Popular literature, on the other hand, has increased its readership. This was bound to happen anyway because of increased literacy. Somehow, I never see these two genres as competitors. In literature, there are many  genres and each has its followers. To me, literature is healthy when there are many genres and readers have choices. The problem now is that the media is projecting popular literature as good, giving that kind of writing more weight than it deserves. I always hope for a time when readers will make their choices uninfluenced by the media, impelled only by their own likes and needs.
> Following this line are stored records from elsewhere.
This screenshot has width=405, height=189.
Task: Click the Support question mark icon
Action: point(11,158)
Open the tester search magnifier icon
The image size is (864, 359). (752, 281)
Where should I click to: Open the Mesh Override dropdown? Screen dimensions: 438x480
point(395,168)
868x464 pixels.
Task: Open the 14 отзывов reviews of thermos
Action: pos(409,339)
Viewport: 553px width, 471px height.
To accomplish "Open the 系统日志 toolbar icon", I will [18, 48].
AS:As an experienced writer, you have seen paradigm changes (growing preference for the television and video games, a disinterest for reading in general due to shortage of time, advent of e-books and e-readers for the tech-savvy individual etc.) related to the spheres of reading and writing over the years. In this context, how easy or difficult do you think it is for a young Indian writer to make his/her own place in the field of critically acclaimed literature?
SD: It is, as you say, a very competitive world and writers are competing for attention in a world teeming with choices. In that sense, it is difficult. But none of the creative arts have ever had an easy path. It is always a struggle – to be able to do one's work, find one's place in the world and command attention. The worst thing, however, is that young writers are becoming imitative. When a certain book succeeds, more writers want to write something similar, which is no answer to the problem. For a true writer, the important thing is to find one's voice and speak out in it. If one is good, he/she will find a publisher and ultimately readers. But I have to say it’s not easy.
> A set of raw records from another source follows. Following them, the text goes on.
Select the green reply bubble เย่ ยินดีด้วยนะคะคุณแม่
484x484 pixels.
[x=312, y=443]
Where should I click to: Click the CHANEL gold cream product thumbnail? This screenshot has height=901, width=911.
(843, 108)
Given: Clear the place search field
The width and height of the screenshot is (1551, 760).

AS: The pen or the keyboard – which do you prefer when it comes to writing?
SD:
Always the pen. I go to the computer only after I am fairly satisfied with the draft. Then, it is the keyboard that takes over.

AS: “Writing is the only profession where no one considers you ridiculous if you earn no money,” said Jules Renard, the famous French author. Do you think this still holds true in today's age?
SD: Looking at the way royalties and advance payments are discussed, I don’t think so. I always say that we Indians like our writers to be noble, not rich. But today, I think it is the other way round! Actually, despite all the noise, very few writers are earning substantial sums of money. And fortunately, most writers have another profession. They don’t depend for their living on writing.

AS: Any new projects in the pipeline?
SD: I’m working, yes.

AS: What would you like to say to all the aspiring writers out there?
SD: Read, keep reading, keep writing and be a good and stern critic of your own writing. Neither self-indulgence nor complacence has any place in any of the creative arts.

AS: Wish you all the very best and thank you so much for your time.
SD: Thank you.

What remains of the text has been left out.